» What is being asked:
Can you rescale the records below by writing all their lines out again, requests included, with every coordinate in the answers multiplied by 2.6 and rounded to a whole number, halves rounding up? Leave the pictures out of your answer and keep every other number as it is.

» Information provided:
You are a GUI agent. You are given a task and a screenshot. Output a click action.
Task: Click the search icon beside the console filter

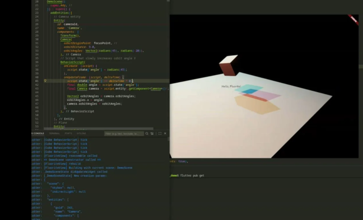point(147,133)
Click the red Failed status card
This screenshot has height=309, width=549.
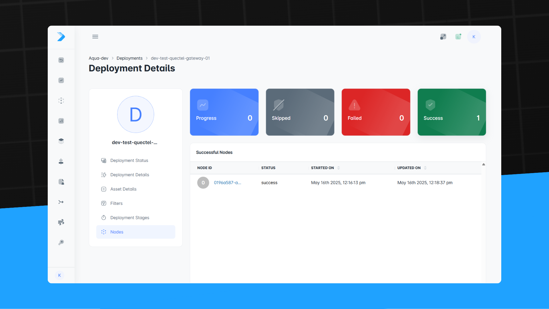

» Problem solution:
You are a GUI agent. You are given a task and a screenshot. Output a click action.
Task: Click the search icon beside the console filter

point(382,346)
Click the red Failed status card
This screenshot has height=309, width=549.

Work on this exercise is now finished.